Magnetic mechanisms of pairing in strongly correlated electron system of copper oxides

TL;DR

This paper develops a multielectron approach to study the electronic structure and magnetic pairing mechanisms in cuprates, revealing Lifshitz transitions, and comparing magnetic and phonon contributions to superconductivity.

Contribution

It introduces a self-consistent LDA+GTB method for cuprates, identifies Lifshitz transitions, and analyzes magnetic and phonon pairing mechanisms in layered cuprates.

Findings

Two Lifshitz-type quantum phase transitions at specific dopings.

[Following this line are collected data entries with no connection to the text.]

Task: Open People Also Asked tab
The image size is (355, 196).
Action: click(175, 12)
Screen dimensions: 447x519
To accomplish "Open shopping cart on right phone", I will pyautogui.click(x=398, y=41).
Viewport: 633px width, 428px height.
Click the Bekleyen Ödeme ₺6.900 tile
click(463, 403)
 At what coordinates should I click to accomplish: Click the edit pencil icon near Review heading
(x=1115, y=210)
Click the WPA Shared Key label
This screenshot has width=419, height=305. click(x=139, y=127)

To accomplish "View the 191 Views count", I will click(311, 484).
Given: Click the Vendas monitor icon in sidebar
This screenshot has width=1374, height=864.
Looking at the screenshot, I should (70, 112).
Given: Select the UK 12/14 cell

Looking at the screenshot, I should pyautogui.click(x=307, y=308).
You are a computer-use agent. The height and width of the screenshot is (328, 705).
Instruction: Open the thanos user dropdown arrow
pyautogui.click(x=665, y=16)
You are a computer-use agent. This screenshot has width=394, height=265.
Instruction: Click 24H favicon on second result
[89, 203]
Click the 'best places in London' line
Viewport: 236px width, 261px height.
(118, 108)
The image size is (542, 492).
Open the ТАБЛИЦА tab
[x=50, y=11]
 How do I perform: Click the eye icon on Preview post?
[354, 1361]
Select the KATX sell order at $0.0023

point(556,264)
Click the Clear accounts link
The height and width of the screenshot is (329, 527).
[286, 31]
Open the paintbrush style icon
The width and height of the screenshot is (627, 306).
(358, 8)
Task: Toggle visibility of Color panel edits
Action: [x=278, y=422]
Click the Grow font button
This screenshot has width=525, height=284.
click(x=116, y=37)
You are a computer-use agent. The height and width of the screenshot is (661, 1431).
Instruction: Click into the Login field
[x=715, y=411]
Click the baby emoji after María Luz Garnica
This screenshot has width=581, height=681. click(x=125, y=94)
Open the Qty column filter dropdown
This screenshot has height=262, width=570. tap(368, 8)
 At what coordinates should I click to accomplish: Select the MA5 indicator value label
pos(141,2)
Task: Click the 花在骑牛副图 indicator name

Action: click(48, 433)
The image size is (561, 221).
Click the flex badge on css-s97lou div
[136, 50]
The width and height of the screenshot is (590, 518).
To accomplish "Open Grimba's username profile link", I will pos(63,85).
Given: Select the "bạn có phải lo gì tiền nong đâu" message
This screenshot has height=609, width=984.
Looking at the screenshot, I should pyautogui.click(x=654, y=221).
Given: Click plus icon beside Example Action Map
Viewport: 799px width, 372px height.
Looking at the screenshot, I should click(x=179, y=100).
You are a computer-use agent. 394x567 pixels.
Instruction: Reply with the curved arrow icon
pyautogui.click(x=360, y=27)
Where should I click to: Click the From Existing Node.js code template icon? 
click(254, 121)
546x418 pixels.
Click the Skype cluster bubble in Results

Magnetic and phonon pairing contributions are of similar magnitude.

Pressure affects interatomic exchange parameters significantly.

Abstract

The multielectron LDA+GTB approach has been developed to calculate electronic structure of strongly correlated cuprates. At low energies the effective Hamiltonian of the $t - t' - t" - {t_ \bot } - {J^ * } - {J_ \bot }$-model has been derived with parameters coming from the ab initio calculation for LSCO. The electronic structure of LSCO has been calculated self-consistently with the short-range antiferromagnetic order for various doping level. Two Lifshitz-type quantum phase transitions with Fermi surface topology changes have been found at dopings $x_{c1}=0.15$ and $x_{c2}=0.24$. Its effect on normal and superconducting properties has been calculated. The interatomic exchange parameter and its pressure dependence has been calculated within LDA+GTB scheme. The magnetic mechanisms of d-wave pairing induced by static and dynamical spin correlations are discussed. Simultaneous treatment of magnetic and phonon pairing results in the conclusion that both contributions are of the same order. For two layer cuprates like YBCO the interlayer hopping and exchange effects on the electronic structure and doping dependence of $T_c$ is discussed as well as the Coulomb interaction induced mechanism of pairing.